Roma – “Martedì nero” per la mobilità urbana in una settimana di disagi per i trasporti. Bus, tram e metro si fermano per l’intera giornata a causa dello sciopero unitario nazionale proclamato dai sindacati di categoria Filt-Cgil, Fit-Cisl, Uiltrasporti, Ugltrasporti e Faisa-Cisal per il mancato rinnovo del contratto.
Lo sciopero nazionale di 24 ore del trasporto pubblico locale fa seguito alla protesta di 4 ore dello scorso 20 luglio. Si svolge secondo diverse modalità città per città e nel rispetto della garanzia dei servizi minimi e delle fasce orarie. Filt, Fit, Uilt, Uglt e Faisa tornano a chiedere la chiusura del contratto: “Chiuderlo in tempo comporterebbe il consolidamento del processo verso il nuovo Ccnl della Mobilità, elemento fondamentale di stabilità per il risanamento ed il rilancio del settore”.

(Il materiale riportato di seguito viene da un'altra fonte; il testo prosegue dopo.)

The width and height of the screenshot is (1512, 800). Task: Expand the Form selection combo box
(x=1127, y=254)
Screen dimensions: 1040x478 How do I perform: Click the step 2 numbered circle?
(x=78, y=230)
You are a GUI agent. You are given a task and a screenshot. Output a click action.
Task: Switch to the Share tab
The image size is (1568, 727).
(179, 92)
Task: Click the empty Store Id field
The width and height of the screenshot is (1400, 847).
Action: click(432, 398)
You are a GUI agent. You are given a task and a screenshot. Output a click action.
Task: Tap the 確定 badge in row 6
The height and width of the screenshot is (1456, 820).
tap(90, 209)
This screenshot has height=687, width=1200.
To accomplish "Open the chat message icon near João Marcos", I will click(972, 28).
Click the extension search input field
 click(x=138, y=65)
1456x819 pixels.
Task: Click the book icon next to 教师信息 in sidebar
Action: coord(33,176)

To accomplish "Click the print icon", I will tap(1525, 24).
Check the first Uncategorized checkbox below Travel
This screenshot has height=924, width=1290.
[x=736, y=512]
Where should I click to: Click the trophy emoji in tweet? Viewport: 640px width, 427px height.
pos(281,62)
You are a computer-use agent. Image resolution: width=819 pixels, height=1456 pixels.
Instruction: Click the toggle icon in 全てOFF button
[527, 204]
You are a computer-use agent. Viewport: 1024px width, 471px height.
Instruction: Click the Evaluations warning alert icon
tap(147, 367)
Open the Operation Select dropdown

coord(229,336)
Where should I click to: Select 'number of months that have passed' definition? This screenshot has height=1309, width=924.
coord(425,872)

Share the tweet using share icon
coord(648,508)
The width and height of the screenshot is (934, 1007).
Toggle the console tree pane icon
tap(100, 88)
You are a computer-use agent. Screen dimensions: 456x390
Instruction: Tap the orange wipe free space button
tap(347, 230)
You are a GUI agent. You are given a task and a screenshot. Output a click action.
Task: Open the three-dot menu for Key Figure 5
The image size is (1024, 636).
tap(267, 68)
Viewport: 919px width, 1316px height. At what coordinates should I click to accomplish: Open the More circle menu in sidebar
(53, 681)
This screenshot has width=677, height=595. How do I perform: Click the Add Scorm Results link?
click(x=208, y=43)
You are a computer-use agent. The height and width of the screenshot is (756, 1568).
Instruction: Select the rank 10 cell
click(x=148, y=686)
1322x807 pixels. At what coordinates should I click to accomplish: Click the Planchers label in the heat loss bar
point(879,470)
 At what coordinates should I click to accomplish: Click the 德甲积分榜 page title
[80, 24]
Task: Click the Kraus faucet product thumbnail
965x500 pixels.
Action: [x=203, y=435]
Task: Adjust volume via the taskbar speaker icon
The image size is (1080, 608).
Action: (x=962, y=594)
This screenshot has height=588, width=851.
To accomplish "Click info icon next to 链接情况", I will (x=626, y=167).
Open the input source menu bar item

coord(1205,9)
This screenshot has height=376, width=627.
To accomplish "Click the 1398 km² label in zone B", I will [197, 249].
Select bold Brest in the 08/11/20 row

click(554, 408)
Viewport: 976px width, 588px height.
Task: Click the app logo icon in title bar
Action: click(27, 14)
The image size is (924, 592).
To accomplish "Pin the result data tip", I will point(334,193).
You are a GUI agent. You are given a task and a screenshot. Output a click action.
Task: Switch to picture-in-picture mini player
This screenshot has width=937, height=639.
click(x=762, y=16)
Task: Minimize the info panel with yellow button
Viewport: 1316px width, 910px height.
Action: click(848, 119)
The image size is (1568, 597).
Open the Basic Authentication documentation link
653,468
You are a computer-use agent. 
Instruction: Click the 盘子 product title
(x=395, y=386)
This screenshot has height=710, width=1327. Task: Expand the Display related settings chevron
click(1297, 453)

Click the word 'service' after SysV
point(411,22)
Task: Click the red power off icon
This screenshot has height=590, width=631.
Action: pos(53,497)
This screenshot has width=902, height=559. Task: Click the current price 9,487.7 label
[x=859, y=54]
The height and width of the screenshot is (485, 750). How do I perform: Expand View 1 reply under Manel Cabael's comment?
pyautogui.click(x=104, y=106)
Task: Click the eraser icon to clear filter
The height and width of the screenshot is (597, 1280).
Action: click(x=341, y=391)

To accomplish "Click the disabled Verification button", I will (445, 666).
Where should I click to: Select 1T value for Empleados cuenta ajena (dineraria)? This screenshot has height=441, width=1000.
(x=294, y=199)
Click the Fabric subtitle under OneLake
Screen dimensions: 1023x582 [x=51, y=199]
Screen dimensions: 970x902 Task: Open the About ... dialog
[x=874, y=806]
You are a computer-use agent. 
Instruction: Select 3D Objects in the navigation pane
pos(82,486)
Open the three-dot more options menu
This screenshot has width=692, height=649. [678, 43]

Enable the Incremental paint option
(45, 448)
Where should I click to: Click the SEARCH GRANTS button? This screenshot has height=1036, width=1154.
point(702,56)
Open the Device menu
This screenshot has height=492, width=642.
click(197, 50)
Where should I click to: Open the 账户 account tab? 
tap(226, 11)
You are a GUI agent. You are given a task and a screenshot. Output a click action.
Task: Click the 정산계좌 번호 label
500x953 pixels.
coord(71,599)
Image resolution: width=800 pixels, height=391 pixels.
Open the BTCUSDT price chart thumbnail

Per la leader Cgil “bisogna tagliare società ed accorparle realizzando un sistema integrato del trasporto pubblico anche sul fronte tariffario. Solo così si tagliano spese, tanti consigli di amministrazione, che non servono e costano”. Anche alla base dello sciopero degli appalti nelle ferrovie c’é il contratto. E’ “inaccettabile – dicono Filt, Fit, Uilt, Uglt e Fast ferrovie – la posizione assunta dalle associazioni di impresa e dalle aziende che operano nel settore di non sottoscrivere ed applicare il Ccnl Mobilità per le attività ferroviarie”. I sindacati evidenziano inoltre le “numerose criticità” presenti nel settore degli appalti ferroviari, come “la situazione occupazionale, il ricorso costante agli ammortizzatori sociali, il progressivo ridursi delle attività, dei servizi e conseguentemente dei posti di lavoro oltre alle mancate, ritardate o parziali erogazioni delle retribuzioni”.